Das war kaum überraschend, da zunächst so wenig über das Virus, seine Auswirkungen und die am besten geeigneten Behandlungen bekannt war. Aber es gab ihren Gegnern die nötige Möglichkeit, die Schwere des Ausbruchs oder die politischen Empfehlungen selbst in Frage zu stellen und nutzlose Allheilmittel zu propagieren.

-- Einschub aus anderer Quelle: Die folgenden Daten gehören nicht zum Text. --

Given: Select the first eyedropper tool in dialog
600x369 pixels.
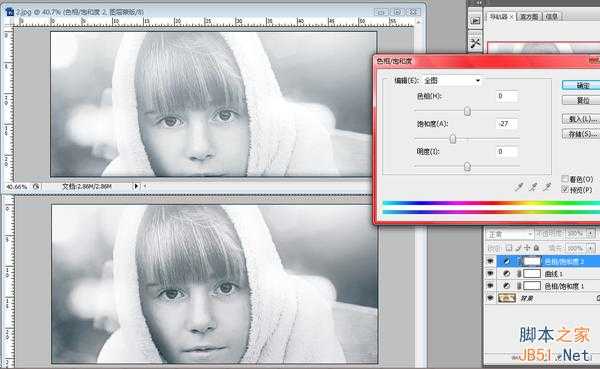Looking at the screenshot, I should 518,186.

„Die öffentliche Gesundheit muss die Gründe für die Änderung ihrer Ratschläge transparent machen“, sagt Sell und erklärt, dass sie der Öffentlichkeit keinen Gefallen tun würden, wenn sie sich nicht aufgrund neuer Erkenntnisse ändern würden. Vielleicht haben wir in dieser Pandemie nicht gut genug gesagt, dass wir mehr lernen werden, und unser Rat könnte sich ändern. Und wir werden unser Bestes tun, um Sie so gut wie möglich auf dem Laufenden zu halten, wenn sich dieser Rat ändert.“

Die Herausforderung, den Feuerschlauch der Falschheit zu bekämpfen, indem man sie auf die Wissenschaft trainiert, hat einige Wissenschaftler hinsichtlich der Aussichten auf einen Sieg zynisch gemacht, räumt Sell ein. „Das Playbook ist kein Allheilmittel“, sagt sie. „Aber es hilft. Es gibt Dinge zu tun, und wir dürfen nicht aufgeben. Wir müssen Fehlinformationen auf so viele verschiedene Arten wie möglich bekämpfen.“

Leave a Reply

Your email address will not be published. Required fields are marked *

This site uses Akismet to reduce spam. Learn how your comment data is processed.